Species and Tissue-Specific Microbiomes Drive Methane Fluxes from Trees

Trees contribute to methane (CH₄) cycling through internal microbial processes and transport, with tree-mediated CH₄ emissions documented across various forest types, including upland ecosystems where soils typically act as CH₄ sinks. To investigate the microbial drivers of these emissions, we measured CH₄ fluxes from tree stems and surrounding soils across upland, intermediate, and wetland sites at Yale-Myers Forest, Connecticut, USA. While upland soils consistently consumed CH₄, tree stems emitted CH₄ at all landscape positions. Fluxes from upland tree stems showed no height-dependent decline, indicating internal methane production rather than soil-to-stem transport. Using droplet digital PCR (ddPCR) to quantify the mcrA gene, methanogen abundance in heartwood was over two orders of magnitude higher than in surrounding soils, with copy numbers ranging from 10⁴ to 10⁵ g⁻¹ in tree tissues compared to 10¹ to 10² g⁻¹ in soils.

Microbial sequencing revealed distinct methanogenic communities, including Methanobacterium and Methanomassiliicoccus, indicating primarily hydrogenotrophic pathways of methane production. Functional inference showed that methanogenesis pathways strongly correlated with fermentation pathways, including those producing hydrogen and acetate, suggesting syntrophic interactions between fermentative bacteria and methanogens. In contrast, methanogenesis pathways were anticorrelated with aerobic respiration and sulfur metabolism, indicating redox conditions suppress methane production in outer tissues. These findings emphasize that heartwood serves as a niche for anaerobic processes driving CH₄ production.
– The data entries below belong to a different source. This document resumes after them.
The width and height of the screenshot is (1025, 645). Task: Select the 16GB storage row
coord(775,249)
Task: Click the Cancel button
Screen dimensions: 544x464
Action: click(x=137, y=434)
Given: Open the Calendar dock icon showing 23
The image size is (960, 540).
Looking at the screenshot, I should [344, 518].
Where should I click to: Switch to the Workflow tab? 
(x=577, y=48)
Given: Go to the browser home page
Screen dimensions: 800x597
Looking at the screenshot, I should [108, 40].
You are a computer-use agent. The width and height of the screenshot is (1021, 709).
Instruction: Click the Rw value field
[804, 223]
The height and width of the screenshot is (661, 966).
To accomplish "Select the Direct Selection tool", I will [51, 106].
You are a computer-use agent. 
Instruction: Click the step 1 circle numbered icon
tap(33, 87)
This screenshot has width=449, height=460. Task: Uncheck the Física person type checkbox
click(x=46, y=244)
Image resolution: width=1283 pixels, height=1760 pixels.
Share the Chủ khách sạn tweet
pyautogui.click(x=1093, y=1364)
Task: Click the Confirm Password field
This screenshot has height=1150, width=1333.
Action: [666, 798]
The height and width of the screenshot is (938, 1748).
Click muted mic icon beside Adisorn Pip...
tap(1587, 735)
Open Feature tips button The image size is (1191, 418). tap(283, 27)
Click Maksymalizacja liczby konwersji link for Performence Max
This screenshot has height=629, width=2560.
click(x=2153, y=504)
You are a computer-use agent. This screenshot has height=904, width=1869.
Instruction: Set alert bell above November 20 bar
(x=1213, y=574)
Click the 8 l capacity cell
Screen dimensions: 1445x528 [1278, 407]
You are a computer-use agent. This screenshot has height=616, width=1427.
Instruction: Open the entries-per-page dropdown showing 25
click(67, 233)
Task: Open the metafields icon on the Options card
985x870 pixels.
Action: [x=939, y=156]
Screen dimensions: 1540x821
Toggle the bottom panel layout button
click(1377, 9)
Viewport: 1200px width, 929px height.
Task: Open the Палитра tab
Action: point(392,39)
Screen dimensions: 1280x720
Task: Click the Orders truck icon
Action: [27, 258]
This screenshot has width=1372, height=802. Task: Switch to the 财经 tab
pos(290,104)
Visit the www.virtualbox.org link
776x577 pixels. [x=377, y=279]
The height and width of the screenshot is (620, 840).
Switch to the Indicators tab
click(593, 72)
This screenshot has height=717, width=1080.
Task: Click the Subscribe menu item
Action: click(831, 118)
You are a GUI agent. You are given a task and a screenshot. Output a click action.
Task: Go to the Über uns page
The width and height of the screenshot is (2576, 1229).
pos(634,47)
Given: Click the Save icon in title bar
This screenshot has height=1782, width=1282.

The internal tree microbiome was highly partitioned between tissues. Heartwood and sapwood microbiomes showed distinct microbial compositions and minimal similarity to surrounding soil communities. Heartwood was dominated by anaerobic bacteria and archaea, while sapwood and bark harbored methanotroph-related genes (pmoA, mmoX), indicating potential internal methane oxidation.

Internal gas sampling confirmed elevated CH₄ concentrations within stems, particularly at mid-stem heights, corresponding with visible heartwood decay. Methanotroph-related genes detected in sapwood and bark suggest some gross methane oxidation, but methanogenesis pathways dominated, resulting in net positive fluxes from tree stem to atmosphere. These findings underscore tree microbiomes' importance in methane cycling, with heartwood providing an anaerobic niche for microbial methane metabolism in upland forests.